I’m happy to report it works like a charm. They are the perfect complement to Claire’s vocals. UAD’s graphic interface mimics the original very closely, and the original control panel is easy to figure out. I can make adjustments simply and get great results without having to “hunt around” for a particular parameter. (if you’d rather enter adjustments numerically, though, that option is available through keyboard shortcuts).

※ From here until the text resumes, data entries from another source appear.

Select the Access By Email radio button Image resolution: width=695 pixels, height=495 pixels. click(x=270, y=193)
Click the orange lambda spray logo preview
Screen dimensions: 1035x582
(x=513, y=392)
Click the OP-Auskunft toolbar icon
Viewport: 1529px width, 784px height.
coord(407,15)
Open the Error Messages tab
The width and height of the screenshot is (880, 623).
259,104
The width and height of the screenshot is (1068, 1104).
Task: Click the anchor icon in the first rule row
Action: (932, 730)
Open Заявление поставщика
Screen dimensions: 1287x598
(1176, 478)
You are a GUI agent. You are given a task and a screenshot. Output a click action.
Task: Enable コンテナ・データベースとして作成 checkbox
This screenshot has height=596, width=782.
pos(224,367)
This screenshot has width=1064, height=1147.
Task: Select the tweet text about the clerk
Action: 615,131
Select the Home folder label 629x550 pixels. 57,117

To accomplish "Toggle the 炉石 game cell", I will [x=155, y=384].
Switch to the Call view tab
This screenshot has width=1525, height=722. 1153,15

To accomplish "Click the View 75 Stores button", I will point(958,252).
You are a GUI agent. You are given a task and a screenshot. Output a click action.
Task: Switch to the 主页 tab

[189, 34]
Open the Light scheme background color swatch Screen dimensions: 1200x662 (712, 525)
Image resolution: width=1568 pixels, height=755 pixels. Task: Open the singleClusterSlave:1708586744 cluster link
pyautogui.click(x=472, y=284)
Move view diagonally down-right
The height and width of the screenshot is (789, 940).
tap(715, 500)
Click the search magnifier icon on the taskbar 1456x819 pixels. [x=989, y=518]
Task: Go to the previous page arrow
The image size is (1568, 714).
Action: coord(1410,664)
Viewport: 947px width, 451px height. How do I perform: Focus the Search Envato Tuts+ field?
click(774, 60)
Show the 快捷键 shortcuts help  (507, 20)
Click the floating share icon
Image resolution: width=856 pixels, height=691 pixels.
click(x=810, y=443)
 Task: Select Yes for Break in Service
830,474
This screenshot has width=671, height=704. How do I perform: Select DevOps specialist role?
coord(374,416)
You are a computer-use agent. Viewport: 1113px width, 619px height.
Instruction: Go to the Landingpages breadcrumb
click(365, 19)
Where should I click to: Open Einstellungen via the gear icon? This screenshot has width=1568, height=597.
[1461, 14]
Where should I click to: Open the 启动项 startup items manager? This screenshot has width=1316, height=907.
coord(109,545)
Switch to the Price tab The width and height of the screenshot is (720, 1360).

I don’t buy many plugins, since they’re only going to last as long as your current computer. When I can afford it, I prefer to buy the hardware version of the gear that I need. But in this case, I’ve gotta admit that the plugin has some significant advantages over the real thing. It’s far cheaper, infinitely more portable, fun to use, and most importantly, makes Claire’s voice sound like a million bucks.

Vinyl Transfer Station

I’m in the process of moving my office downstairs, and now that I’ll have a little more space, I’m able to set up a small dedicated workspace for dubs and vinyl transfers. Right now, t consists of a Audio Technica turntable with an AT-400 cartridge, Sony MXP-29 mixer, and a new M-Audio Fast Track Pro interface. Not shown is the new LaCie 320GB triple interface hard drive that I’ll need to store all this data that I’m generating.

While I’m not a huge fan of the MP3 standard, there’s no denying it’s become pretty universal. And it is handy to have just about every record I’ve ever liked on a single ipod. Since I can leave this stuff hooked up, it’s much easier to do a vinyl to MP3 transfer now, though it’s still a fairly time-consuming process.

My dedicated vinyl transfer, dubbing, and encoding station.

Here’s a photo. The MXP-29 has a dedicated pair of inputs with phono preamps, so I’m able to go directly into the mixer. The Sony preamps are pretty accurate, if not a little sterile, but I think they sound a hair better than the small block-type preamp that I had been using. I monitor through a pair of AKG271 headphones, though I’ll occasionally listen to my Sony 7806 headphones. The AKGs are much more accurate overall, but the 7806s are more comfortable to wear and have a bass boost that sometimes makes a nice change. The turntable is a fairly nice Audio Technica that was donated by my brother-in-law. Fortunately the stylus and cartridge are still good… I’ve seen prices of $36 for a stylus. Last time I bought one, it was $2.59.

The records are recorded straight into Adobe Soundbooth with minimal processing. (See my previous post on Adobe Soundbooth.) While I can edit out all the crackles and thumps between songs, I usually leave them in for nostalgia’s sake. Occasionally a record will have a loud pop in a track… Soundbooth lets you highlight just the fraction of a second where the pop occurs, and then treat that section only, leaving the rest of the program untouched… A nice feature. While there are extensive EQ possibilities, I generally leave them alone unless I really want to play around.

Some of my newly acquired vinyl titles include Dark Side Of The Moon, and a near-mint pressing of Introducing The Beatles. Also picked up some Joni Mitchell, English Beat, and Candy-O by the Cars. My 14-yr old son wants to get some Queen as well… I force him to listen to some of these records as part of his mandatory cultural education.